### Your tasks
**a.** According to the article on Donald Trump and the will to survive, what is the biggest threat to the United States?
**b.** List every threat that the article on Donald Trump and the will to survive says is not the biggest threat facing the United States.
**c.** Copy the article on Donald Trump and the will to survive from "President Donald Trump" up to and including "answer is ourselves.".

### Provided passage
Donald Trump and the Will to Survive | Sojourners

Donald Trump and the Will to Survive

President Donald Trump speaks during a joint news conference with Polish President Andrzej Duda, in Warsaw, Poland July 6. REUTERS/Carlos Barria
 

The United States is exhibiting all the symptoms of a nation in a death spiral.

We see the evidence everywhere, but the crisis extends beyond the U.S. I don’t agree with Donald Trump very often, but he’s right about one thing. At the beginning of his European trip, he said in Poland, “The fundamental question of our time is whether the West has the will to survive.”

President Trump rightly understands that we are at a crisis moment, but he misunderstands the biggest threat facing the United States. It’s not North Korea. It’s not Mexican immigrants. It’s not Islamic terrorists. Nor is it Syrian refugees. No, our biggest threat is not an outside enemy. It rarely is. What is the biggest threat to the United States? The answer is ourselves.

Specifically, internal hostility is destroying the U.S. There have been so many examples of this during the last six months that it’s hard to just pick one. And I don’t want to simply blame the Trump presidency for this demise. For the United States to survive, we all need to take responsibility for ending the death spiral.

### Data shown
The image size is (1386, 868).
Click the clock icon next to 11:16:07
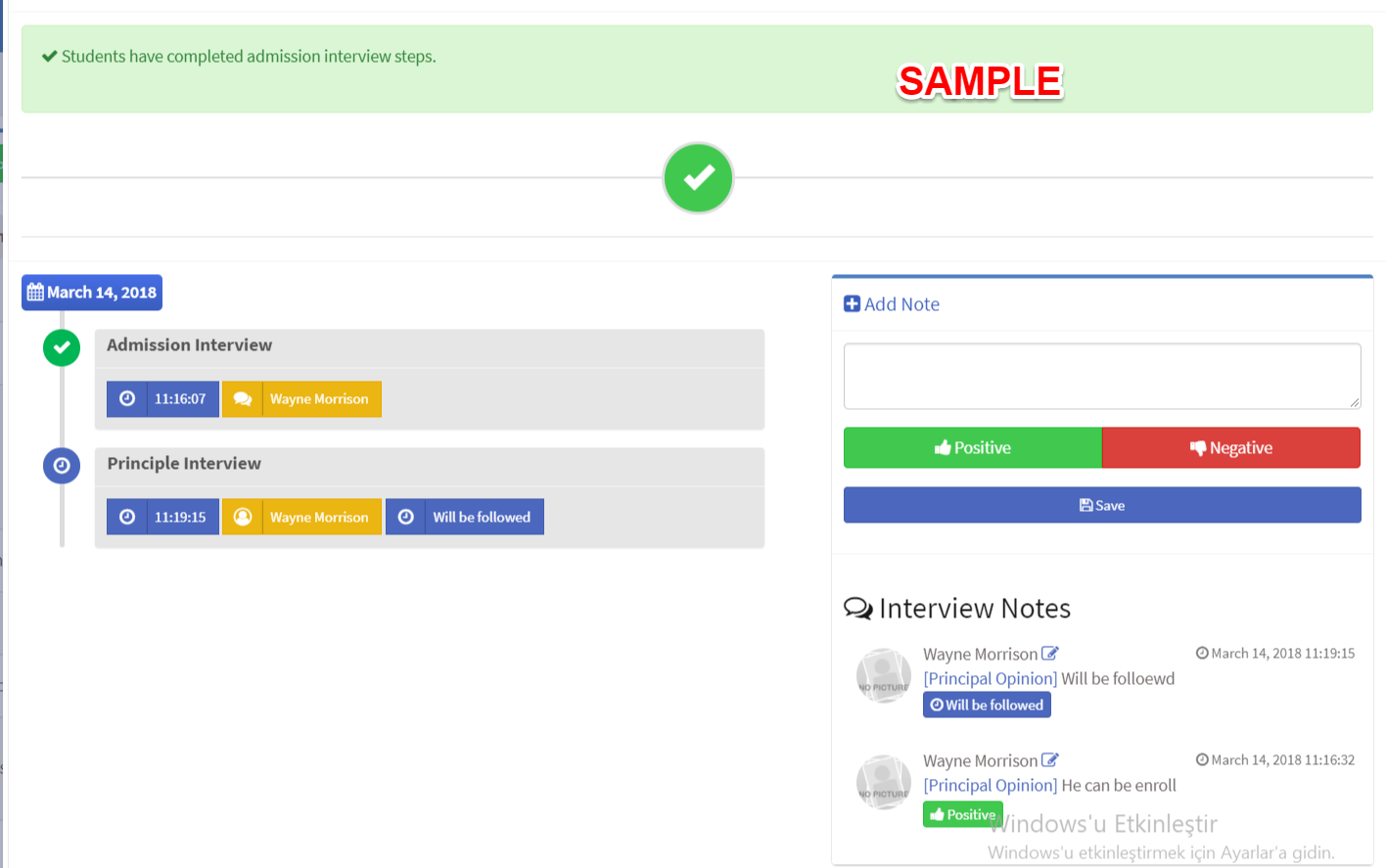[127, 399]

### Replies
**a.** Ourselves.

**b.** North Korea, Mexican immigrants, Islamic terrorists, Syrian refugees

**c.**
President Donald Trump speaks during a joint news conference with Polish President Andrzej Duda, in Warsaw, Poland July 6. REUTERS/Carlos Barria
 

The United States is exhibiting all the symptoms of a nation in a death spiral.

We see the evidence everywhere, but the crisis extends beyond the U.S. I don’t agree with Donald Trump very often, but he’s right about one thing. At the beginning of his European trip, he said in Poland, “The fundamental question of our time is whether the West has the will to survive.”

President Trump rightly understands that we are at a crisis moment, but he misunderstands the biggest threat facing the United States. It’s not North Korea. It’s not Mexican immigrants. It’s not Islamic terrorists. Nor is it Syrian refugees. No, our biggest threat is not an outside enemy. It rarely is. What is the biggest threat to the United States? The answer is ourselves.